:: EXTRACT TO READ ::

Bombeck turned out zingers in the wilderness, earned her $3 a week and tried not to spend it all in one place. Then in 1965 things began to move fast. The merged Dayton Journal Herald offered her a twice-a-week column, and only three weeks later, the Newsday syndicate took her up. The phrase is exact; in journalistic terms, syndication is equivalent to ascending to heaven on a pillar of cloud. By the end of her first year, she had 36 papers, including Newsday, the Denver Post, the Minneapolis Star and the Atlanta Constitution. She began to be recognized in supermarkets. One day in 1967, Bombeck remembers, she was kneeling on the floor of the bathroom in Centerville, laying a piece of shag carpet around the toilet, when she heard Arthur Godfrey talking about her first book, At Wit's End, on his radio program. This lady probably lives in an apartment in New York City, Godfrey said. Bombeck wrote to him, confessing the grisly truth, and soon became a regular guest on his program.

By this time the women of Bomburbia were changing. The housewives of Cushwa Drive had divorced or taken jobs, and Bombeck, somewhat ironically, was almost the last stay-at-home mom left on the block. The winds of feminism had swept through town, ruffling feathers. One evening, Bombeck recalls, she drove into town with some other women to hear a lecture by Betty Friedan, author of The Feminine Mystique. "She started talking about yellow wax buildup and all that, and all of us started laughing." Friedan shook her finger and scolded them; these were supposed to be demeaning concerns, not funny ones. Bombeck remembers thinking, "God, lady, you can't make it better tonight. What more do you want from us?" Bombeck's feeling was that "first we had to laugh; the crying had to come later." She still has not entirely forgiven Friedan and other militant feminists. "These women threw a war for themselves and didn't invite any of us. That was very wrong of them."

:::
:: DATASET EXCERPT ::

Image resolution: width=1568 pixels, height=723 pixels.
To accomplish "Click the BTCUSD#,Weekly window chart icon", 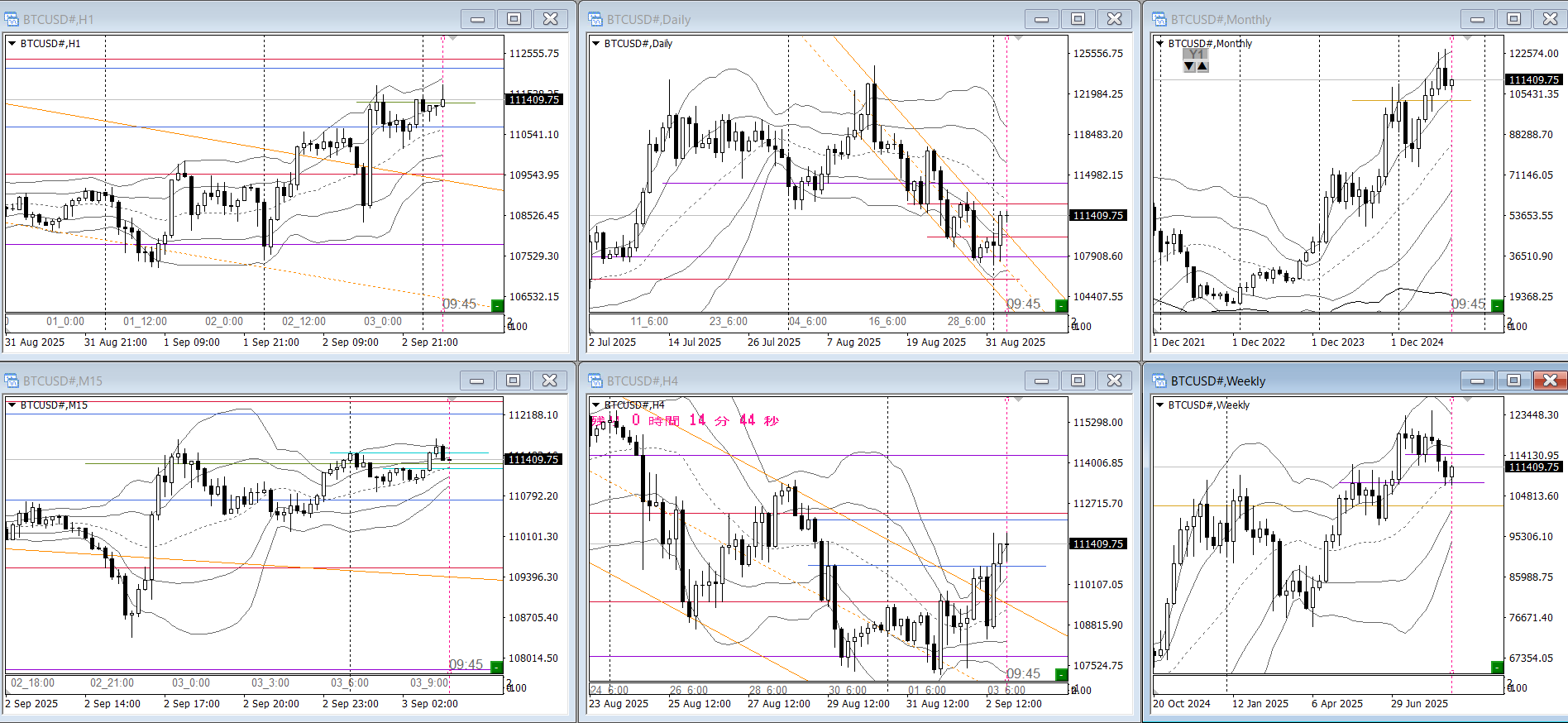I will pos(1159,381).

:::

● GIVEN EXERCISE
Please list the newspapers that the Bombeck extract names as among the 36 papers carrying her column by the end of her first year.

● PROBLEM SOLUTION
Newsday, the Denver Post, the Minneapolis Star, the Atlanta Constitution